§ **VORLIEGENDER TEXT**
• • •

8. Ich habe nicht die Absicht, liebe Freunde von LA VOIE, Ihnen über
diesen Punkt die Heilslehre in Erinnerung zu rufen. Übrigens kann kein
Christ, der dieses Namens würdig ist, nicht wissen, daß der vor aller
Zeit aus dem Vater geborene Sohn vom Vater ausgegangen ist, um in die
Welt zu kommen (Joh XVI, 27-28); daß alles, was dem Vater gehört, auch
dem Sohn gehört (Joh XVI, 15); daß der Sohn also dem Vater gleich ist
und daß folglich, wenn der Vater allmächtig ist, der Sohn es ebenfalls
ist. Daher zerstört Johannes Paul II. den katholischen Glauben, wenn er
glauben macht, es habe eine Zeit gegeben, in welcher der ewige und
unveränderliche Sohn des Vaters, "Christus, Gottes Kraft" (I Kor I,
24), nicht die Macht gehabt habe, "die Taufe im Geist zu geben'' 5).

• • •

§ **ANGEZEIGTE INFORMATIONEN**

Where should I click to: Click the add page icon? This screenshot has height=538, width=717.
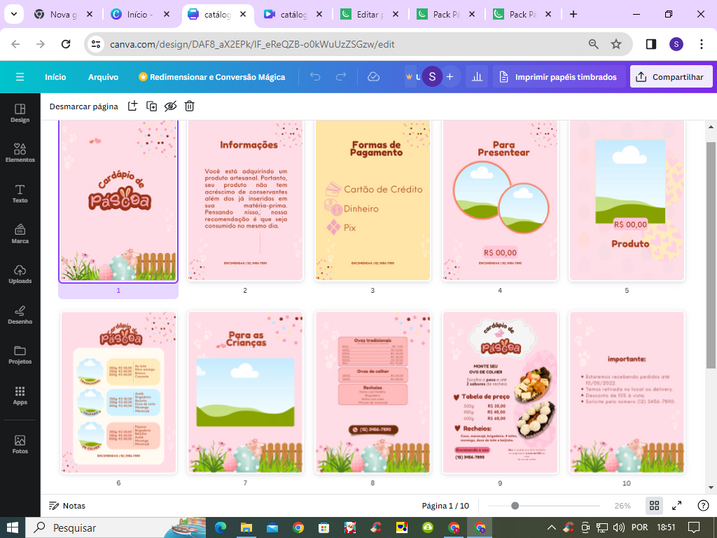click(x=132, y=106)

• • •

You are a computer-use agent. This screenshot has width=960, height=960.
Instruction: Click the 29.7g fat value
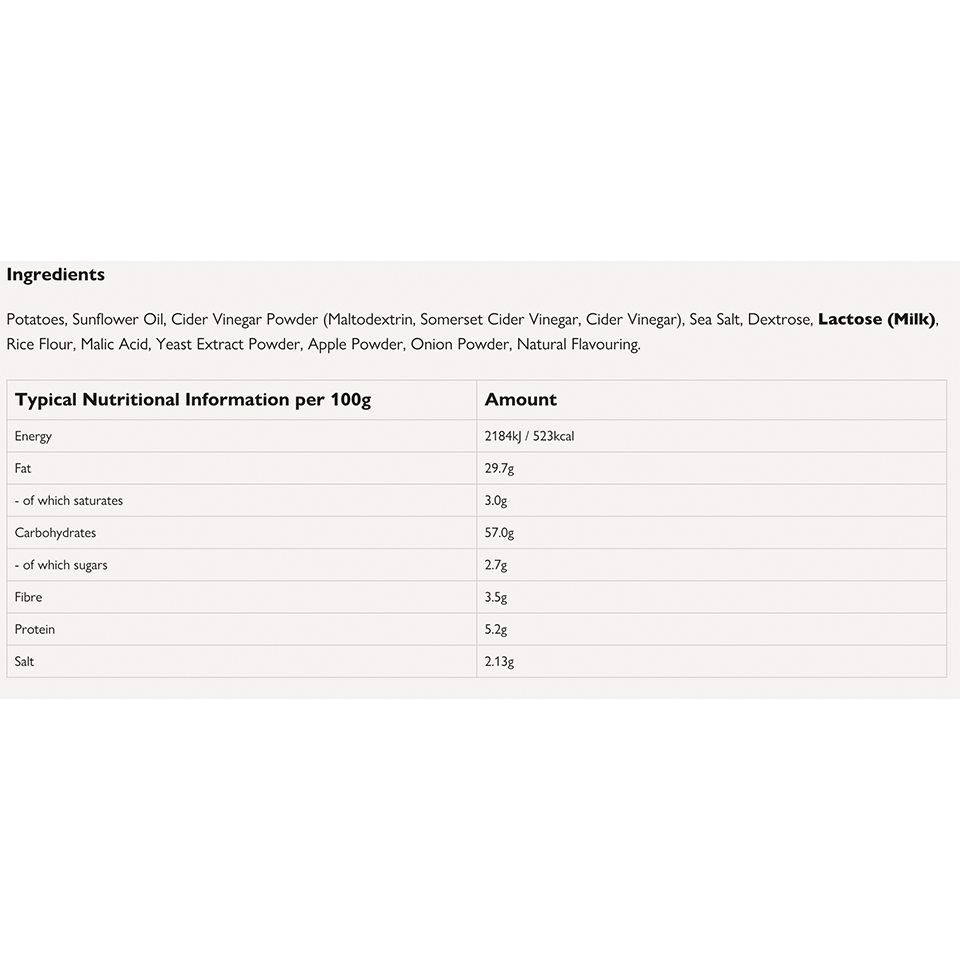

• • •

§ **DEINE AUFGABEN**
1. Beantworte anhand des Textes über Vater und Sohn diese Fragen:
(a) Welche Stelle aus dem Johannesevangelium wird dafür angeführt, dass alles, was dem Vater gehört, auch dem Sohn gehört?
(b) Wie wird der Sohn des Vaters im Zitat aus I Kor I, 24 genannt?
(c) Wem wirft der Text vor, den katholischen Glauben zu zerstören?
2. Schreib den Text über Vater und Sohn im Anschluss an seinen letzten Satz weiter.

§ **ANTWORTEN NACHEINANDER**
1.
(a) Joh XVI, 15
(b) "Christus, Gottes Kraft"
(c) Johannes Paul II.

2.
9. Bei einer solchen Hypothese würde übrigens keine ewige Dreieinigkeit
existieren. Denn wenn Jesus Christus vor seinem Leiden den Geist nicht
geben konnte, weil er selbst nicht von ihm "erfüllt" war, wie Wojtyla
verstehen läßt, bedeutet das, daß dieser Geist nicht der Geist Christi
war, sondern der Geist eines anderen, zu dem Christus seine Zuflucht
nehmen mußte, um das Pfingstwunder zu wirken. Also ist Christus nicht
Gott. Er ist nicht eine der drei Personen der Trinität, die folglich
keine Dreieinigkeit ist, sondern eine Zweiheit oder eine Monade, man
weiß es nicht so genau, falls überhaupt ein anderer Gott als ihr Bauch
für die Modernisten existiert.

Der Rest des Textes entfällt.